PM Modi launches major labor reform schemes

NEW DELHI (TIP): Stressing that labor reforms hold the key to the success of the ‘Make in India’ campaign, Prime Minister Narendra Modi on October 16 unveiled a new roadmap, including measures to end ‘Inspector Raj’ with a system that is expected to sharply curb the element of discretion with labour inspectors and a single window compliance process for companies on labourrelated issues.

As a step in this direction, all 1,800 labor inspectors will be disallowed from swooping down on companies and instead, a computerised system will randomly send them on inspections, based on data trends and objective criteria. Following inspections, they will have to upload their reports within 72 hours and cannot modify them thereafter. “Let’s start with trust,” said Modi, while inaugurating the Pandit Deen Dayal Upadhyay Shramev Jayete event organised by the Labour Ministry here on Thursday. “Ease of business is the first and foremost requirement if Make In India has to be made successful,” he said.

Central labour inspectors have already been sent text messages on behalf of the Prime Minister to sensitize them to the reforms, and the ministry is hopeful that the annual inspections — currently about 3 lakh — will come down sharply.
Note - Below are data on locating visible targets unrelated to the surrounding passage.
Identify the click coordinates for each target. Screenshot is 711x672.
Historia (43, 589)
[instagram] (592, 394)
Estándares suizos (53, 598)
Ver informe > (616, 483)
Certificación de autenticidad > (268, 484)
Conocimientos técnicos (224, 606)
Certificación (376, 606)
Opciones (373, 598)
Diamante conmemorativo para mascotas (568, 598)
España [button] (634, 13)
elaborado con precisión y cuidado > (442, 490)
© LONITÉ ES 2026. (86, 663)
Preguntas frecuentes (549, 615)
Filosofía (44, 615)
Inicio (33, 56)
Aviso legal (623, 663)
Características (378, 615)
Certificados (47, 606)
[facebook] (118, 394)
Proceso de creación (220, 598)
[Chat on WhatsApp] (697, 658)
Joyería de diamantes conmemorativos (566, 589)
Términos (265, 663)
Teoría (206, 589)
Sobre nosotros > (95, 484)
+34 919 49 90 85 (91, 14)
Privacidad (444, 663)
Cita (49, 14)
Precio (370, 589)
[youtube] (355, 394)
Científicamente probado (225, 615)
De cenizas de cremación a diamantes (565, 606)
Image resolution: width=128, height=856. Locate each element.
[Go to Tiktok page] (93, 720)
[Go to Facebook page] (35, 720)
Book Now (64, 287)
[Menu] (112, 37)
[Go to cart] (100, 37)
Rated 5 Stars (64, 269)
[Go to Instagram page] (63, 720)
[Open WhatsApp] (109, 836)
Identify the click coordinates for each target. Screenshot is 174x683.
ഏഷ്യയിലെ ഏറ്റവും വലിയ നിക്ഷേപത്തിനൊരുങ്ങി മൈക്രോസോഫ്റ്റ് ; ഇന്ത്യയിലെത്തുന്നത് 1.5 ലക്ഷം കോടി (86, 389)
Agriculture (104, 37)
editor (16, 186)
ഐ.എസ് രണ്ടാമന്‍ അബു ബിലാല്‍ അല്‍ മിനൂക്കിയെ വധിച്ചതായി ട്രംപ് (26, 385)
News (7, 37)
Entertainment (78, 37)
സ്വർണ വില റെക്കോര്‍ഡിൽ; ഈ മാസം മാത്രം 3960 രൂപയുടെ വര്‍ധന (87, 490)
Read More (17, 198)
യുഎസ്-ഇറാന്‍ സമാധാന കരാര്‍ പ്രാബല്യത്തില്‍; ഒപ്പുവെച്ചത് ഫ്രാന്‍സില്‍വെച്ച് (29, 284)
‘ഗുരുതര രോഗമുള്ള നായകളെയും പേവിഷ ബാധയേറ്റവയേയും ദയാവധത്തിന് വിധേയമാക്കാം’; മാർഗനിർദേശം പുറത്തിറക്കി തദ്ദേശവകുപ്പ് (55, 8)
Modi also unveiled nearly half-a-dozen schemes, including a Shram Suvidha Portal where employers can submit a single compliance report for 16 labour laws, a new web-based labour inspection system, unique account numbers for members of the EPFO, a revamped Rashtriya Swasthya Bima Yojana as well as a new skill development and apprenticeship scheme.

Sharply streamlining the cumbersome compliance process, manufacturers can now register online at the Shram Suvidha portal and file a self-certified single compliance report for 16 Central labour laws. In return, labour inspections by four central agencies — EPFO, Employees’ State Insurance Corporation, Central Labour Commissioner and Director General of Mines’ Safety — will be based on a computerised list of units that are picked up from this database. Noting that it is the government’s responsibility to simplify trade, he said the new schemes put the onus of compliance with the citizens who are expected to self certify their reports and also curb the arbitrariness of labour inspections.

“These facilities are what I call minimum government, maximum governance,” he said. Asserting that Shramev Jayate is essential to boost economic development, Modi said it is important to bring back dignity of labour and respect those who choose to undertake vocational training or work as apprentices. “In our country, only white collar jobs are considered good… We have to change our perceptions and give respect to labour,” he stressed, adding that the revamped apprenticeship scheme and Industrial Training Institutes have a total of 34 lakh seats for students.

These initiatives, he said, would also pave the way for skilling of youth, and even create an opportunity for India to meet the global requirement of skilled labour workforce in the years ahead. To showcase the success of skilling programmes, the Prime Minister and the Labour Ministry also felicitated former students from these institutes. Significantly, in a bid to clarify the NDA’s labour-friendly image, the Prime Minister also said that labour issues must be looked at from the perspective of the labour, not industrialists.

“Such a compassionate approach would result in the shram yogi (labourer) becoming a rashtra yogi and a rashtra nirmaata (nation-builder),” he said. His comments are significant given that the NDA government has received flak from trade unions for its recent reform measures including amendments to the Factories Act and the Apprentices’ Act. However, trade unions remained skeptical of the government’s stance.

“The announcement of the new schemes is most welcome but we have to wait and watch for the actual implementation,” said B N Rai, president, Bharatiya Mazdoor Sangh. The Left parties were more critical. “It is only cheating of workers as, while the government is launching these schemes, simultaneously it is changing the labour laws to push out the labor from their purview “ said Tapan Sen, Rajya Sabha member and general secretary, CITU, adding that there is nothing new about efforts such as the UAN that have been going one for the last six years.